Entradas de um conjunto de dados
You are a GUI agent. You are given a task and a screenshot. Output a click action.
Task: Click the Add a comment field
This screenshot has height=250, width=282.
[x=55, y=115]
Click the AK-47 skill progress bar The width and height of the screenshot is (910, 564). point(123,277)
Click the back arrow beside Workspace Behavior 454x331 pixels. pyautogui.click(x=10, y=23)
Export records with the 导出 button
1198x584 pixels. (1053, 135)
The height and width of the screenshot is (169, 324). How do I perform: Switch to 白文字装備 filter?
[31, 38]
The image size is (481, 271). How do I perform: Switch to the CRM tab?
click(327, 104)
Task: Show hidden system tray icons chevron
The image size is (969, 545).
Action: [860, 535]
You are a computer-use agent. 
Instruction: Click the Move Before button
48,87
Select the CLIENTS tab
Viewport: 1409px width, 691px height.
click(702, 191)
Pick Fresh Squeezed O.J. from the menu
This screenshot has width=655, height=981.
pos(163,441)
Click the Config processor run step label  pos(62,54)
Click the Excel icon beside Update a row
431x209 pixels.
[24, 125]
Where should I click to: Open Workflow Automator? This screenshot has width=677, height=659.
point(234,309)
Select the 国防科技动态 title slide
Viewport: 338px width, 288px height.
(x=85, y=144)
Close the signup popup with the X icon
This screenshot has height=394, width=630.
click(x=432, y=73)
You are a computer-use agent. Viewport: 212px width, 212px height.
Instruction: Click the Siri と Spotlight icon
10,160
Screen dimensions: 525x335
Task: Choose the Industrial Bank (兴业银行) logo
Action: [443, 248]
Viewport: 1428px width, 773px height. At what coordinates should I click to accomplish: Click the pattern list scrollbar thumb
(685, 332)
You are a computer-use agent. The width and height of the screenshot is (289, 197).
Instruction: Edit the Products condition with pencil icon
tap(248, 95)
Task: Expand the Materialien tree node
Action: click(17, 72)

▸ **O PEDIDO**
Reescreva o trecho da listagem que vai do início até a linha que contém "click(327, 104)", trocando "height" por "length" e deixando todo o resto igual.

▸ **RESPOSTA**
You are a GUI agent. You are given a task and a screenshot. Output a click action.
Task: Click the Add a comment field
This screenshot has length=250, width=282.
[x=55, y=115]
Click the AK-47 skill progress bar The width and length of the screenshot is (910, 564). point(123,277)
Click the back arrow beside Workspace Behavior 454x331 pixels. pyautogui.click(x=10, y=23)
Export records with the 导出 button
1198x584 pixels. (1053, 135)
The length and width of the screenshot is (169, 324). How do I perform: Switch to 白文字装備 filter?
[31, 38]
The image size is (481, 271). How do I perform: Switch to the CRM tab?
click(327, 104)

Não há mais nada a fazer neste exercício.